%%

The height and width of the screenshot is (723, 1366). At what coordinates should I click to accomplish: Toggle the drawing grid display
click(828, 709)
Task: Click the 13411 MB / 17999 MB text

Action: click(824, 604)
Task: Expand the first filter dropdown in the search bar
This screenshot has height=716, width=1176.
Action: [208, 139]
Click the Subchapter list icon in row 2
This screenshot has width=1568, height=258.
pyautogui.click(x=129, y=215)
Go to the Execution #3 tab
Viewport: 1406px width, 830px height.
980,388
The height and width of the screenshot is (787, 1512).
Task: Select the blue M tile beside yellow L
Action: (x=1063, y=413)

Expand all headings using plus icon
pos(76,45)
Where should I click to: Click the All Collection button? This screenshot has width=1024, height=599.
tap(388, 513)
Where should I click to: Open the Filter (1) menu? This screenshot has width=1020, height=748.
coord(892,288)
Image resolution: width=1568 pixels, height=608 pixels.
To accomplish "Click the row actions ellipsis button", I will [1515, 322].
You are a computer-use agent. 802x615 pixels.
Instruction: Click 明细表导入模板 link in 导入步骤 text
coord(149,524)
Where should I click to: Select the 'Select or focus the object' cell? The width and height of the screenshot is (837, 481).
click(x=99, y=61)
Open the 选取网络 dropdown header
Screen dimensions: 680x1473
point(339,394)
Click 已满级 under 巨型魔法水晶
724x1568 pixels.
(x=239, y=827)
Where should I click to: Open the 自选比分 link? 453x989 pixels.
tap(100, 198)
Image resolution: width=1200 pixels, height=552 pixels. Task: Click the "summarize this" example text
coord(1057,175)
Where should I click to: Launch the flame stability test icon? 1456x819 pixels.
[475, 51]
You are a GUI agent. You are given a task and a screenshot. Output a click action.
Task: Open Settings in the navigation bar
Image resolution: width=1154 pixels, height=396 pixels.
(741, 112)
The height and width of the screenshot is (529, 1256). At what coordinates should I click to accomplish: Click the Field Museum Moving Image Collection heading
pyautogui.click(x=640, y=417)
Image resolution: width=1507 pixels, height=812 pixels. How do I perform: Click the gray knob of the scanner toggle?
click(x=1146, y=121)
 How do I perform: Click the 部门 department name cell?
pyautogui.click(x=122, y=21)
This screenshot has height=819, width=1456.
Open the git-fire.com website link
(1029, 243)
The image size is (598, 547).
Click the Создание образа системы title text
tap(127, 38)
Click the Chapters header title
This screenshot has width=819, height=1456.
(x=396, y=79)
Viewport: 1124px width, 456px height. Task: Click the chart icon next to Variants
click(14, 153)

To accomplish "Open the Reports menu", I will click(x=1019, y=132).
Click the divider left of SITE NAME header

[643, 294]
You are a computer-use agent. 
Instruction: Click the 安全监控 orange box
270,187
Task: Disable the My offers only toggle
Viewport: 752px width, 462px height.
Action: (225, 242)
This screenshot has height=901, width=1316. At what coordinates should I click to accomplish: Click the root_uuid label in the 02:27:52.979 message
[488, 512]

%%

_Instructions to follow_. Give back the entire listing, line for line, exactly as it stands.

_Task solution_.
The height and width of the screenshot is (723, 1366). At what coordinates should I click to accomplish: Toggle the drawing grid display
click(828, 709)
Task: Click the 13411 MB / 17999 MB text

Action: click(824, 604)
Task: Expand the first filter dropdown in the search bar
This screenshot has height=716, width=1176.
Action: [208, 139]
Click the Subchapter list icon in row 2
This screenshot has width=1568, height=258.
pyautogui.click(x=129, y=215)
Go to the Execution #3 tab
Viewport: 1406px width, 830px height.
980,388
The height and width of the screenshot is (787, 1512).
Task: Select the blue M tile beside yellow L
Action: (x=1063, y=413)

Expand all headings using plus icon
pos(76,45)
Where should I click to: Click the All Collection button? This screenshot has width=1024, height=599.
tap(388, 513)
Where should I click to: Open the Filter (1) menu? This screenshot has width=1020, height=748.
coord(892,288)
Image resolution: width=1568 pixels, height=608 pixels.
To accomplish "Click the row actions ellipsis button", I will [1515, 322].
You are a computer-use agent. 802x615 pixels.
Instruction: Click 明细表导入模板 link in 导入步骤 text
coord(149,524)
Where should I click to: Select the 'Select or focus the object' cell? The width and height of the screenshot is (837, 481).
click(x=99, y=61)
Open the 选取网络 dropdown header
Screen dimensions: 680x1473
point(339,394)
Click 已满级 under 巨型魔法水晶
724x1568 pixels.
(x=239, y=827)
Where should I click to: Open the 自选比分 link? 453x989 pixels.
tap(100, 198)
Image resolution: width=1200 pixels, height=552 pixels. Task: Click the "summarize this" example text
coord(1057,175)
Where should I click to: Launch the flame stability test icon? 1456x819 pixels.
[475, 51]
You are a GUI agent. You are given a task and a screenshot. Output a click action.
Task: Open Settings in the navigation bar
Image resolution: width=1154 pixels, height=396 pixels.
(741, 112)
The height and width of the screenshot is (529, 1256). At what coordinates should I click to accomplish: Click the Field Museum Moving Image Collection heading
pyautogui.click(x=640, y=417)
Image resolution: width=1507 pixels, height=812 pixels. How do I perform: Click the gray knob of the scanner toggle?
click(x=1146, y=121)
 How do I perform: Click the 部门 department name cell?
pyautogui.click(x=122, y=21)
This screenshot has height=819, width=1456.
Open the git-fire.com website link
(1029, 243)
The image size is (598, 547).
Click the Создание образа системы title text
tap(127, 38)
Click the Chapters header title
This screenshot has width=819, height=1456.
(x=396, y=79)
Viewport: 1124px width, 456px height. Task: Click the chart icon next to Variants
click(14, 153)

To accomplish "Open the Reports menu", I will click(x=1019, y=132).
Click the divider left of SITE NAME header

[643, 294]
You are a computer-use agent. 
Instruction: Click the 安全监控 orange box
270,187
Task: Disable the My offers only toggle
Viewport: 752px width, 462px height.
Action: (225, 242)
This screenshot has height=901, width=1316. At what coordinates should I click to accomplish: Click the root_uuid label in the 02:27:52.979 message
[488, 512]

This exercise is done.